====== THE DATA ======

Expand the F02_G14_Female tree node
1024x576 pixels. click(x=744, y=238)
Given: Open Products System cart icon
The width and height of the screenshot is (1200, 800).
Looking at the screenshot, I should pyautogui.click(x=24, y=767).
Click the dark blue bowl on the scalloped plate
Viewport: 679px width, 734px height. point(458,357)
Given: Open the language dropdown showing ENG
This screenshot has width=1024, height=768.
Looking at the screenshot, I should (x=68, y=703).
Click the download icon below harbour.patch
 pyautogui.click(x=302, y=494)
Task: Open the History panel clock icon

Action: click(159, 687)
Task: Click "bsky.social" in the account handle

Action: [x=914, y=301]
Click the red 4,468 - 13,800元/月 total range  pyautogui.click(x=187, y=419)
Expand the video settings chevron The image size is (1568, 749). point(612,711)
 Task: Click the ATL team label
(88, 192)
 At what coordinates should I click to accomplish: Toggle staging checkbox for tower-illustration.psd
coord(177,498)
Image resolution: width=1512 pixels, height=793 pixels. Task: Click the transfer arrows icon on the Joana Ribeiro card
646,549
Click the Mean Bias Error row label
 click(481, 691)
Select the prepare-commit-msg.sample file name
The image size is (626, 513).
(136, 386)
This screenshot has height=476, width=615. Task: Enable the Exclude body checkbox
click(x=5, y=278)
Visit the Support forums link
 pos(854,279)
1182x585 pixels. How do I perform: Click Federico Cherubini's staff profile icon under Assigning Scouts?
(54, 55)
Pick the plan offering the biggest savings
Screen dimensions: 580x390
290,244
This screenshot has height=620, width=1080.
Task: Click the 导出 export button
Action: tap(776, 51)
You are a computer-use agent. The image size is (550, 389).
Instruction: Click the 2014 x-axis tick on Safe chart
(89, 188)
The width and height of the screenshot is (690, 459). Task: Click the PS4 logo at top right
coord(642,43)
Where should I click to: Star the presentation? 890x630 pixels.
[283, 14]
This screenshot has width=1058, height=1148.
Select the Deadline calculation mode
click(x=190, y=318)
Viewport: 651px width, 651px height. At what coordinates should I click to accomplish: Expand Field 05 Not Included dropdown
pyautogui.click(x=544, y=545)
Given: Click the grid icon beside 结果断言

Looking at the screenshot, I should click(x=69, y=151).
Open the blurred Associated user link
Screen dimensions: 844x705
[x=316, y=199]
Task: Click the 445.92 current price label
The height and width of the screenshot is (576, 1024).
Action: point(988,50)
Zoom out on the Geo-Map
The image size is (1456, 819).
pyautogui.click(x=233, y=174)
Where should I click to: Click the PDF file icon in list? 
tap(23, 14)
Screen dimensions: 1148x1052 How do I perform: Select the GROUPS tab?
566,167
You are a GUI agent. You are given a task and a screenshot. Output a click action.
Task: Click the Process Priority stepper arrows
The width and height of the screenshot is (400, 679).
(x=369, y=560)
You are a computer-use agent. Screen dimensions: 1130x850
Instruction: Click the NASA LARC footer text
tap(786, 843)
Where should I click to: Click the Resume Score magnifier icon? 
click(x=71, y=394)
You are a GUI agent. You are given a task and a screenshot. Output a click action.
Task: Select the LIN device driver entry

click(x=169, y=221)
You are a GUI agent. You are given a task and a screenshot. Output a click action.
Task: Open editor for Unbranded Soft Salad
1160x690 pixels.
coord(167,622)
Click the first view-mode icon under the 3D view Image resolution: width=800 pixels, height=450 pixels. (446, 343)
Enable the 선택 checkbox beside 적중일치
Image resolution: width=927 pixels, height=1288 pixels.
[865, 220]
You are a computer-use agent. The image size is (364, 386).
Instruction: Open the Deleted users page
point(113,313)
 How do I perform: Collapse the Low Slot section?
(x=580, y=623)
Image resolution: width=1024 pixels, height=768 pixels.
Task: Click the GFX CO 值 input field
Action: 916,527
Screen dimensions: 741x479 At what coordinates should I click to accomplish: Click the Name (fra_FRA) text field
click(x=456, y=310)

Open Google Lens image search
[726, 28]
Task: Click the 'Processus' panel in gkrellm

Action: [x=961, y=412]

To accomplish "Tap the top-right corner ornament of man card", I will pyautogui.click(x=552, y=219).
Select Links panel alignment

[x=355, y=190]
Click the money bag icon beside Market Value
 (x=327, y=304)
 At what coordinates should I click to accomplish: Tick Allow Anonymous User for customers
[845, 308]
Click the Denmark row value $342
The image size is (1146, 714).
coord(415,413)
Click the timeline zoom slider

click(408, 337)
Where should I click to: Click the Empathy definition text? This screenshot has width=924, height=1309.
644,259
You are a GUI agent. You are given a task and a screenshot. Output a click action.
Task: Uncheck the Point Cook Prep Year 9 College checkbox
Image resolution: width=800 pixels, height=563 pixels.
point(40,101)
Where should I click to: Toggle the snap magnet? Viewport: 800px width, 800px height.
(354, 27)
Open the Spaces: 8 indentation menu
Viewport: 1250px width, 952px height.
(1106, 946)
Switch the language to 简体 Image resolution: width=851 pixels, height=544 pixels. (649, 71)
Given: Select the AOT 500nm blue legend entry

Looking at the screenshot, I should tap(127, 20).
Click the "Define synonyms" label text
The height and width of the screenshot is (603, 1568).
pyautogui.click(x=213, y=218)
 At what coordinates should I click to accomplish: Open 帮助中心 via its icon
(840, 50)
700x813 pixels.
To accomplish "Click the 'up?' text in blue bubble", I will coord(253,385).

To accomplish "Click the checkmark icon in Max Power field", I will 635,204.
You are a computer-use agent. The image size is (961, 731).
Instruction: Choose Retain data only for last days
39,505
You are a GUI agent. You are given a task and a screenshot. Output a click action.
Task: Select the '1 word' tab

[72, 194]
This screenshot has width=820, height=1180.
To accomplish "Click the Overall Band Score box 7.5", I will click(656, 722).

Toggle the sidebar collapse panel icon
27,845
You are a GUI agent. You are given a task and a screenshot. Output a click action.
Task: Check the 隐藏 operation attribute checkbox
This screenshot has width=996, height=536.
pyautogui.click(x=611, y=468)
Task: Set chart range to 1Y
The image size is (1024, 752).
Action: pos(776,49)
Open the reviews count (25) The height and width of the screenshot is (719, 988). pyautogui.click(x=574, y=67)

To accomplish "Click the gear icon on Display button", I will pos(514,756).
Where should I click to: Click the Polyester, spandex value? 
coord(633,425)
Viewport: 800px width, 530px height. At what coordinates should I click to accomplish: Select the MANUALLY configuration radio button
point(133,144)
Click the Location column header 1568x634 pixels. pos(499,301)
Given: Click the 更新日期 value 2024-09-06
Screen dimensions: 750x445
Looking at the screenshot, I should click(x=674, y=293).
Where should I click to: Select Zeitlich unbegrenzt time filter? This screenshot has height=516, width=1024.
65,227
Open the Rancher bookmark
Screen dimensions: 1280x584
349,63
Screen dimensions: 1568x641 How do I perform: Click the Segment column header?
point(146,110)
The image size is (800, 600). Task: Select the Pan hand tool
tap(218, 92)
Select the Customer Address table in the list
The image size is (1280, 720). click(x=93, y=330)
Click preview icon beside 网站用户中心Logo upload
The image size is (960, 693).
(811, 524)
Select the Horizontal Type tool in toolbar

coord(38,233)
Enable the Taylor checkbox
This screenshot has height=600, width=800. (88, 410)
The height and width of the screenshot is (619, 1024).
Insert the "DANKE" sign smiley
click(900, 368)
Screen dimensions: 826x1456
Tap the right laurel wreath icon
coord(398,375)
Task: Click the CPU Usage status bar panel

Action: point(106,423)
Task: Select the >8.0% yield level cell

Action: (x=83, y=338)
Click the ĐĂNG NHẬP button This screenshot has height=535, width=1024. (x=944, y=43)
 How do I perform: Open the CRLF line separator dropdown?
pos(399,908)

======

— INSTRUCTIONS FOR THE TASK —
Return the data exactly. Include every record.

— TASK OUTPUT —
Expand the F02_G14_Female tree node
1024x576 pixels. click(x=744, y=238)
Given: Open Products System cart icon
The width and height of the screenshot is (1200, 800).
Looking at the screenshot, I should pyautogui.click(x=24, y=767).
Click the dark blue bowl on the scalloped plate
Viewport: 679px width, 734px height. point(458,357)
Given: Open the language dropdown showing ENG
This screenshot has width=1024, height=768.
Looking at the screenshot, I should (x=68, y=703).
Click the download icon below harbour.patch
 pyautogui.click(x=302, y=494)
Task: Open the History panel clock icon

Action: click(159, 687)
Task: Click "bsky.social" in the account handle

Action: [x=914, y=301]
Click the red 4,468 - 13,800元/月 total range  pyautogui.click(x=187, y=419)
Expand the video settings chevron The image size is (1568, 749). point(612,711)
 Task: Click the ATL team label
(88, 192)
 At what coordinates should I click to accomplish: Toggle staging checkbox for tower-illustration.psd
coord(177,498)
Image resolution: width=1512 pixels, height=793 pixels. Task: Click the transfer arrows icon on the Joana Ribeiro card
646,549
Click the Mean Bias Error row label
 click(481, 691)
Select the prepare-commit-msg.sample file name
The image size is (626, 513).
(136, 386)
This screenshot has height=476, width=615. Task: Enable the Exclude body checkbox
click(x=5, y=278)
Visit the Support forums link
 pos(854,279)
1182x585 pixels. How do I perform: Click Federico Cherubini's staff profile icon under Assigning Scouts?
(54, 55)
Pick the plan offering the biggest savings
Screen dimensions: 580x390
290,244
This screenshot has height=620, width=1080.
Task: Click the 导出 export button
Action: tap(776, 51)
You are a computer-use agent. The image size is (550, 389).
Instruction: Click the 2014 x-axis tick on Safe chart
(89, 188)
The width and height of the screenshot is (690, 459). Task: Click the PS4 logo at top right
coord(642,43)
Where should I click to: Star the presentation? 890x630 pixels.
[283, 14]
This screenshot has width=1058, height=1148.
Select the Deadline calculation mode
click(x=190, y=318)
Viewport: 651px width, 651px height. At what coordinates should I click to accomplish: Expand Field 05 Not Included dropdown
pyautogui.click(x=544, y=545)
Given: Click the grid icon beside 结果断言

Looking at the screenshot, I should click(x=69, y=151).
Open the blurred Associated user link
Screen dimensions: 844x705
[x=316, y=199]
Task: Click the 445.92 current price label
The height and width of the screenshot is (576, 1024).
Action: point(988,50)
Zoom out on the Geo-Map
The image size is (1456, 819).
pyautogui.click(x=233, y=174)
Where should I click to: Click the PDF file icon in list? 
tap(23, 14)
Screen dimensions: 1148x1052 How do I perform: Select the GROUPS tab?
566,167
You are a GUI agent. You are given a task and a screenshot. Output a click action.
Task: Click the Process Priority stepper arrows
The width and height of the screenshot is (400, 679).
(x=369, y=560)
You are a computer-use agent. Screen dimensions: 1130x850
Instruction: Click the NASA LARC footer text
tap(786, 843)
Where should I click to: Click the Resume Score magnifier icon? 
click(x=71, y=394)
You are a GUI agent. You are given a task and a screenshot. Output a click action.
Task: Select the LIN device driver entry

click(x=169, y=221)
You are a GUI agent. You are given a task and a screenshot. Output a click action.
Task: Open editor for Unbranded Soft Salad
1160x690 pixels.
coord(167,622)
Click the first view-mode icon under the 3D view Image resolution: width=800 pixels, height=450 pixels. (446, 343)
Enable the 선택 checkbox beside 적중일치
Image resolution: width=927 pixels, height=1288 pixels.
[865, 220]
You are a computer-use agent. The image size is (364, 386).
Instruction: Open the Deleted users page
point(113,313)
 How do I perform: Collapse the Low Slot section?
(x=580, y=623)
Image resolution: width=1024 pixels, height=768 pixels.
Task: Click the GFX CO 值 input field
Action: 916,527
Screen dimensions: 741x479 At what coordinates should I click to accomplish: Click the Name (fra_FRA) text field
click(x=456, y=310)

Open Google Lens image search
[726, 28]
Task: Click the 'Processus' panel in gkrellm

Action: [x=961, y=412]

To accomplish "Tap the top-right corner ornament of man card", I will pyautogui.click(x=552, y=219).
Select Links panel alignment

[x=355, y=190]
Click the money bag icon beside Market Value
 (x=327, y=304)
 At what coordinates should I click to accomplish: Tick Allow Anonymous User for customers
[845, 308]
Click the Denmark row value $342
The image size is (1146, 714).
coord(415,413)
Click the timeline zoom slider

click(408, 337)
Where should I click to: Click the Empathy definition text? This screenshot has width=924, height=1309.
644,259
You are a GUI agent. You are given a task and a screenshot. Output a click action.
Task: Uncheck the Point Cook Prep Year 9 College checkbox
Image resolution: width=800 pixels, height=563 pixels.
point(40,101)
Where should I click to: Toggle the snap magnet? Viewport: 800px width, 800px height.
(354, 27)
Open the Spaces: 8 indentation menu
Viewport: 1250px width, 952px height.
(1106, 946)
Switch the language to 简体 Image resolution: width=851 pixels, height=544 pixels. (649, 71)
Given: Select the AOT 500nm blue legend entry

Looking at the screenshot, I should tap(127, 20).
Click the "Define synonyms" label text
The height and width of the screenshot is (603, 1568).
pyautogui.click(x=213, y=218)
 At what coordinates should I click to accomplish: Open 帮助中心 via its icon
(840, 50)
700x813 pixels.
To accomplish "Click the 'up?' text in blue bubble", I will coord(253,385).

To accomplish "Click the checkmark icon in Max Power field", I will 635,204.
You are a computer-use agent. The image size is (961, 731).
Instruction: Choose Retain data only for last days
39,505
You are a GUI agent. You are given a task and a screenshot. Output a click action.
Task: Select the '1 word' tab

[72, 194]
This screenshot has width=820, height=1180.
To accomplish "Click the Overall Band Score box 7.5", I will click(656, 722).

Toggle the sidebar collapse panel icon
27,845
You are a GUI agent. You are given a task and a screenshot. Output a click action.
Task: Check the 隐藏 operation attribute checkbox
This screenshot has width=996, height=536.
pyautogui.click(x=611, y=468)
Task: Set chart range to 1Y
The image size is (1024, 752).
Action: pos(776,49)
Open the reviews count (25) The height and width of the screenshot is (719, 988). pyautogui.click(x=574, y=67)

To accomplish "Click the gear icon on Display button", I will pos(514,756).
Where should I click to: Click the Polyester, spandex value? 
coord(633,425)
Viewport: 800px width, 530px height. At what coordinates should I click to accomplish: Select the MANUALLY configuration radio button
point(133,144)
Click the Location column header 1568x634 pixels. pos(499,301)
Given: Click the 更新日期 value 2024-09-06
Screen dimensions: 750x445
Looking at the screenshot, I should click(x=674, y=293).
Where should I click to: Select Zeitlich unbegrenzt time filter? This screenshot has height=516, width=1024.
65,227
Open the Rancher bookmark
Screen dimensions: 1280x584
349,63
Screen dimensions: 1568x641 How do I perform: Click the Segment column header?
point(146,110)
The image size is (800, 600). Task: Select the Pan hand tool
tap(218, 92)
Select the Customer Address table in the list
The image size is (1280, 720). click(x=93, y=330)
Click preview icon beside 网站用户中心Logo upload
The image size is (960, 693).
(811, 524)
Select the Horizontal Type tool in toolbar

coord(38,233)
Enable the Taylor checkbox
This screenshot has height=600, width=800. (88, 410)
The height and width of the screenshot is (619, 1024).
Insert the "DANKE" sign smiley
click(900, 368)
Screen dimensions: 826x1456
Tap the right laurel wreath icon
coord(398,375)
Task: Click the CPU Usage status bar panel

Action: point(106,423)
Task: Select the >8.0% yield level cell

Action: (x=83, y=338)
Click the ĐĂNG NHẬP button This screenshot has height=535, width=1024. (x=944, y=43)
 How do I perform: Open the CRLF line separator dropdown?
pos(399,908)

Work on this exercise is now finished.